The Prime Minister will also call for an end to the “stigma” around social housing, as she hails a “ground-breaking” initiative to give the sector long-term confidence to take a lead in major projects.
Housing associations, which are private and non-profit-making providers and managers of low-cost homes, will be able to bid for a share of the £2billion fund stretching as far ahead as 2028-29.
It is the first time any government has offered associations such long-term certainty, she will tell the National Housing Federation Summit in London, which she is the first Prime Minister to address.
Mrs May will say: ”Doing so will give you the stability you need to get tens of thousands of affordable and social homes built where they are needed most, and make it easier for you to leverage the private finance you need to build many more.”

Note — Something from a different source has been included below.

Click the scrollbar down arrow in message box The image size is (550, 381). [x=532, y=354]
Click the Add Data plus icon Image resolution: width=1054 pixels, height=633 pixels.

In return, she will call on associations to use their community links, expertise and ability to ride out market cycles “to achieve things neither private developers nor local authorities are capable of doing.
She will continue: ”I’m asking housing associations to use the tools we have given you – not just to build more homes, though of course more homes are needed, but to take the lead in transforming the very way in which we think about and deliver housing in this country.
“Rather than simply acquiring a proportion of the properties commercial developers build, I want to see housing associations taking on and leading major developments themselves, because creating the kind of large-scale, high-quality developments this country needs requires a special kind of leadership – leadership you are uniquely well-placed to provide,” she will tell them.
She will also urge them to help change how tenants and wider society view social housing.
“For many people, a certain stigma still clings to social housing. Some residents feel marginalised and overlooked, and are ashamed to share the fact that their home belongs to a housing association or local authority,” she is expected to say.
“And on the outside, many people in society, including too many politicians, continue to look down on social housing and, by extension, the people who call it their home.
“We should never see social housing as something that need simply be ‘good enough’, nor think that the people who live in it should be grateful for their safety net and expect no better.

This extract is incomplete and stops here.